We conducted colocalization analyses of circulating proteins with IBD and its subtype outcomes. We first tested whether the identified associations of the circulating protein with IBD and its subtypes shared causal variants in IIBDGC (Table 1). The high support of colocalization evidence was observed between 2 proteins (MST1 and HGFAC) and IBD, which were identified as tier 1 (Table 1 and Fig. 3). In addition, four proteins including MST1, CXCL5, ITPKA, and STAT3 were colocalized with UC associations with high support of evidence (Table 1 and Fig. 3), which were also identified as tier 1. MST1 was replicated in the FinnGen study or the UK Biobank study for IBD and UC with high support evidence (Fig. 3). The remaining proteins–outcome pairs with limited evidence of colocalization were ascertained as tier 3 targets.

Table 1.

Mendelian randomization analysis and colocalization of circulating proteins with inflammatory bowel disease and its subtypes in IIBDGC.
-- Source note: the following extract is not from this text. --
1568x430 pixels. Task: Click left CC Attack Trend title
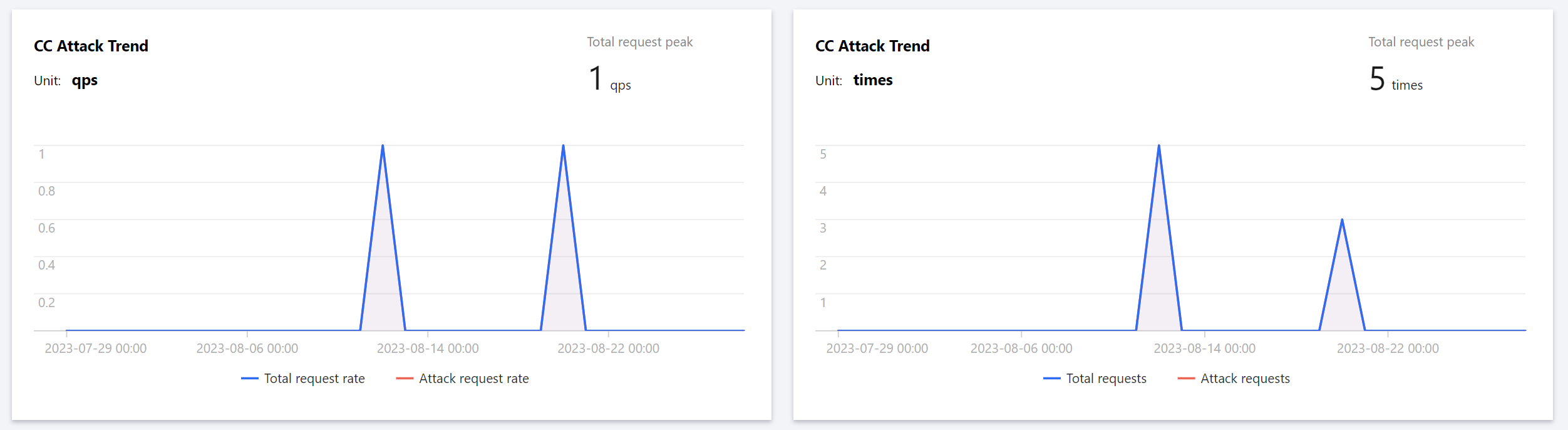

Outcomes Proteins Mendelian randomization
Colocalization Analysis PH4 Targets
OR (95% CI)a P value P value after FDR adjustment P value for HEIDI test
IBD MST1 0.86 (0.84, 0.89) 1.41E-22 1.52E-19 0.179 0.980 Tier 1 targets
HGFAC 0.92 (0.89, 0.96) 1.99E-05 7.14E-03 0.263 0.934 Tier 1 targets
NADK 0.54 (0.40, 0.73) 4.20E-05 9.06E-03 0.372 0.391 Tier 3 targets
UC STAT3 1.99 (1.48, 2.68) 4.63E-06 0.002 0.059 0.954 Tier 1 targets
MST1 0.86 (0.83, 0.90) 7.16E-15 7.71E-12 0.146 0.982 Tier 1 targets
ITPKA 0.28 (0.14, 0.56) 3.00E-04 4.61E-02 0.660 0.853 Tier 1 targets
CXCL5 0.50 (0.35, 0.71) 1.23E-04 2.66E-02 0.526 0.940 Tier 1 targets
CD274 0.65 (0.53, 0.79) 1.65E-05 0.004 0.138 7.34E-07 Tier 3 targets

CI, confidence interval; FDR, false discovery rate; OR, odds ratio.

a

The OR of the outcome was scaled to one standard deviation increase in genetically predicted circulating protein levels.

Fig. 3.

Fig. 3

High support evidence for colocalization between circulating proteins and outcomes in discovery and replication datasets. Circle size indicates the colocalization P value for H4 (colocalization analysis) and the colour of the circle indicate the classification of the evidence.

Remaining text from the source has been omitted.